Published in Daily Tribune on September 13, 2020
by: Juan Romulo R. Taleon
Maintaining liquidity is synonymous to survivability. To the layman, it’s akin to a revolving credit and debit cycle where expenses for suppliers and labor are paid from money consumers pay and so on. The importance of liquidity for any corporation is such that its disruption would create a domino effect that can result in instability in a corporation or topple it altogether.
COVID-19 disrupted the most important thing in any economy — the smooth circulation of cash. The result has been catastrophic. The recent Philippine Statistics Authority report suggests that the Philippine economy is down to a record low of -16.5 percent this 2nd quarter, plunging the economy into recession.
Corporations affected by this disruption must adapt to survive. In order to adapt, they must maintain liquidity. To do this, some if not all would resort to decreasing capital expenditures, offering stocks, bonds, or using their assets as collateral and, if worse comes to worst, shutting down just to save whatever cash they have to simply wait for COVID-19 to pass.

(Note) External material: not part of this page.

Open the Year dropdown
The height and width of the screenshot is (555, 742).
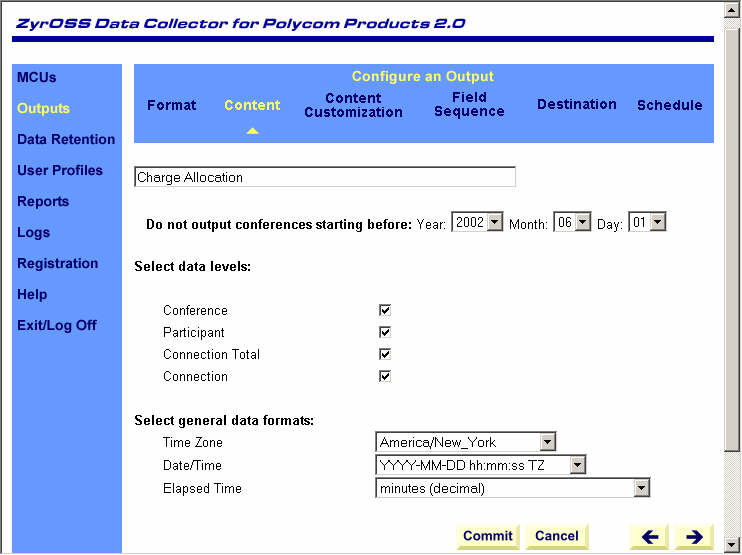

Public corporations may just offer their stock to the public to generate needed cash. The situation is different for closed corporations, more particularly some family corporations. It would be hard for them to infuse cash considering their corporate limitation. There is, however, a way to infuse much needed cash into these closed corporations. Section 40(C)(2) of the National Internal Revenue Code (NIRC) allows them to capitalize on tax free transactions.
More specifically, this section of the NIRC provides that “(N)o gain or loss shall be recognized if property is transferred to a corporation by a person in exchange for stock or unit of participation in such corporation of which as a result of such exchange said person, alone or together with others, not exceeding four persons, gains control of said corporation: Provided, that stocks issued for services shall not be considered as issued in return to property.”
As held in CIR v Dominium Realty & Construction Corporation (CTA EB 1713), the requisites for the non-recognition of gain or loss are: a) the transferee is a corporation; b) the transferee exchanges its shares of stock for the property/ies of the transferor; c) the transfer is made by a person, acting alone or together with others, not exceeding four persons; and, d) as a result of the exchange the transferor, alone or together with others, not exceeding four, gains control of the transferee.
The Supreme Court also clarified in CIR v Lucio Co et al. (G.R. 241424) that the element of control is satisfied even if one of the transferors is already owning at least 51 percent of the shares of the transferee corporation, as long as after the exchange, the transferors, not more than five, collectively increase their equity in the transferee corporation by 51 percent or more.
By using this kind of tax-free transaction, a sleeping asset can be utilized as collateral for the corporation to infuse additional capital increasing its fighting chance for survival in this pandemic. Section 40(C)(2) provides a simple and tax-free method for utilizing a person’s sleeping assets not just to strengthen his/her position but to sustain the viability of the family corporation as well.